DOCUMENT EXCERPT:
################
Compare: Electricity Governance Rules 2003 clause 2 technical code D schedule C3 part C

Heading: amended, on 5 October 2017, by clause 136(1) of the Electricity Industry Participation Code Amendment (Code Review Programme) 2017.

Heading: amended, on 1 January 2025, by clause 6(1) of the Electricity Industry Participation Code Amendment (Co-ordination of outages affecting common quality) 2024.

Clause 1: amended, on 1 January 2025, by clause 6(2) of the Electricity Industry Participation Code Amendment (Co-ordination of outages affecting common quality) 2024.

Clause 2(1): replaced, on 1 January 2025, by clause 6(2) of the Electricity Industry Participation Code Amendment (Co-ordination of outages affecting common quality) 2024.

Clause 2(1A) and (1B): inserted, on 1 January 2025, by clause 6(3) of the Electricity Industry Participation Code Amendment (Co-ordination of outages affecting common quality) 2024.

Clause 2(1) and (3): amended, on 5 October 2017, by clause 136(2) of the Electricity Industry Participation Code Amendment (Code Review Programme) 2017.

Clause 2(2) and (3): amended, on 1 January 2025, by clause 6(4) and (5) of the Electricity Industry Participation Code Amendment (Co-ordination of outages affecting common quality) 2024.

3

Assessment of outages

  • The system operator must assess all outages notified to it under clause 2 and the extent to which they impact on the system operator’s ability to plan to comply, and to comply with the principal performance obligations.

Compare: Electricity Governance Rules 2003 clause 3 technical code D schedule C3 part C

Heading: amended, on 1 January 2025, by clause 7(1) of the Electricity Industry Participation Code Amendment (Co-ordination of outages affecting common quality) 2024.

Clause 3: amended, on 1 January 2025, by clause 7(2) of the Electricity Industry Participation Code Amendment (Co-ordination of outages affecting common quality) 2024.

4

Assets may be requested to remain in service

  • The system operator may request that an asset owner of assets that are the subject of a notified planned outage keep those assets in service until a more suitable time, if such outage would, in the reasonable opinion of the system operator, adversely affect the system operator’s ability to plan to comply, and to comply, with the principal performance obligations. The system operator may propose a suitable alternative time for the notified planned outage.

Compare: Electricity Governance Rules 2003 clause 4 technical code D schedule C3 part C

5

Asset owners to assist security

  • (1) An asset owner must endeavour to programme its planned outages at a time when there will be no disruption to the system operator’s ability to plan to comply, and to comply, with the principal performance obligations.
  • (2) The system operator may advise an asset owner when an appropriate time would be.
################
REQUIRED TASKS:
[a] Using the outage code excerpt, decide whether each statement agrees with it, answering yes or no and quoting the deciding words: (i) Clause 2(1A) and (1B) were inserted on 1 January 2025. (ii) The system operator is required to keep an asset owner's assets in service until a more suitable time. (iii) Clause 3 was amended by clause 136(2) of the Code Review Programme amendment.
[b] In the records, rewrite the lines from the line with "CHRIS (159, 252)" through the end of the records, replacing "Pollution" with "Contamination" and leaving everything else as it is.
################
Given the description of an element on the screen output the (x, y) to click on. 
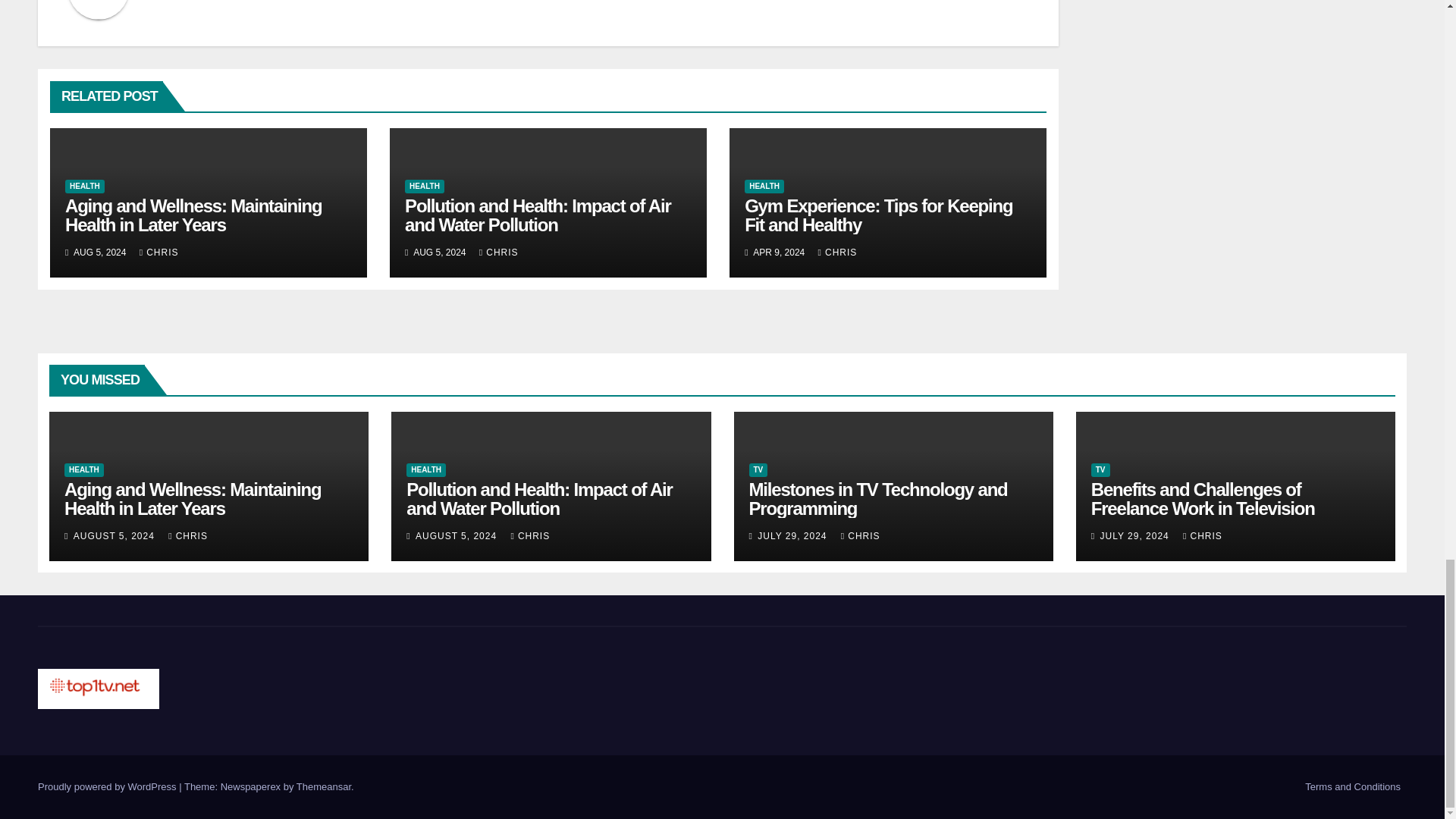
CHRIS (159, 252)
Aging and Wellness: Maintaining Health in Later Years (193, 215)
HEALTH (84, 186)
HEALTH (424, 186)
Pollution and Health: Impact of Air and Water Pollution (536, 215)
################
RESPONSES PER TASK:
[a]
(i) Yes: "Clause 2(1A) and (1B): inserted, on 1 January 2025"
(ii) No: "The system operator may request that an asset owner of assets that are the subject of a notified planned outage keep those assets in service until a more suitable time"
(iii) No: "Clause 3: amended, on 1 January 2025, by clause 7(2) of the Electricity Industry Participation Code Amendment (Co-ordination of outages affecting common quality) 2024."

[b]
CHRIS (159, 252)
Aging and Wellness: Maintaining Health in Later Years (193, 215)
HEALTH (84, 186)
HEALTH (424, 186)
Contamination and Health: Impact of Air and Water Contamination (536, 215)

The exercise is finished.